A re-post from Oldreno.

Calculating the odds of EM reel machines.

The population of a set of reels is how many total unique combinations it has.
Population is the number of stops on reel #1 times the stops on #2, #3, etc.
If there are 20 stops on your reels, the population is 20*20*20=8,000. In theory, all of your reel combinations could hit within 8,000 handle pulls, but that is very very unlikely.
Bally had 20 stop reels (8000), 22 stop reels (10,648) and 25 stop reels (15,625).  That's for 3 reel machines.
Adding a 4th reel to the 20 stop bumps the population up to 160,000, the 22 stop up to 234,256, and the 25 stop to 390,625.
After you figure the population, then you calculate all the winners for one cycle of the machine.  This is the payout per cycle.  Total payout divided by population equals the payout percentage.  That minus 100% equals the hold of the machine.

Figuring total pays.
Here is a sample of a 7's/bars bally 25 stop reel strip.
Reel 1.  7, blank, 1bar, blank, 2bar, blank 3bar, blank, 1bar, blank, 2bar, blank, 1bar, blank, 1bar, blank, 2bar, blank, 3bar, blank, 1bar, blank, 2bar, blank, 1bar.
Reel #2. 7, blank, 1bar, blank, 3bar, blank, 1bar, blank, 2bar, blank, 1bar, blank, 7, blank, 1bar, blank, 2bar, blank, 1bar, blank, 3bar, blank, 1bar, blank, blank.
Reel #3. 7, blank, blank, 2bar, blank, 1bar, blank, blank, 3bar, blank, 1bar, blank, blank, 7, blank, 1bar, blank, blank, 2bar, blank, 1bar, blank, blank, 2bar, blank.
Write down the reels on a piece of paper (as you see them in order), or use a spreadsheet.  Always recount your symbols (including blanks) to make sure you have the correct number for each reel.

Next write down the number 7's for each reel, the number of 3bars, 2bars, and 1bars.
Then you take the ways for 7's to hit and calculate them out.
1-7 on 1st reel times 2-7's on 2nd reel times 2-7's on 3rd reel gives a total of 4 hits per cycle.

● Data extract:
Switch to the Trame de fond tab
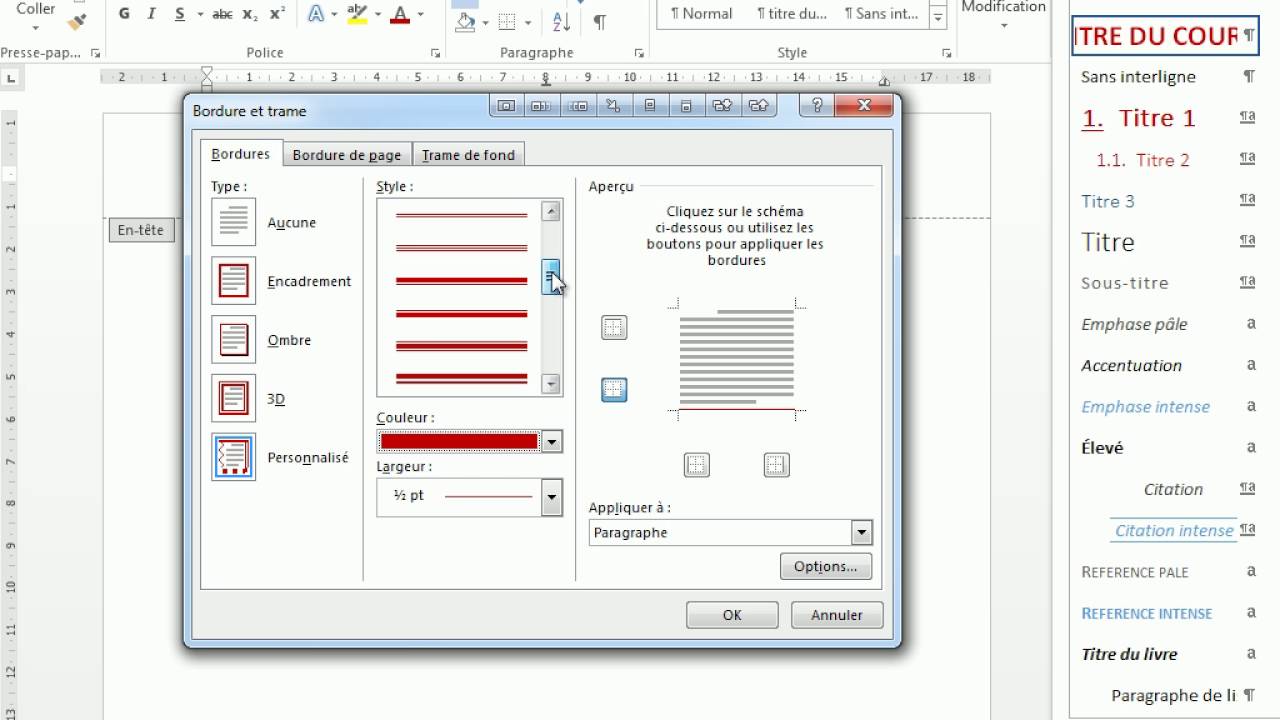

● Problem details:
In the text on calculating reel machine odds, what population does adding a 4th reel give a machine with 25-stop reels?

● The response:
390,625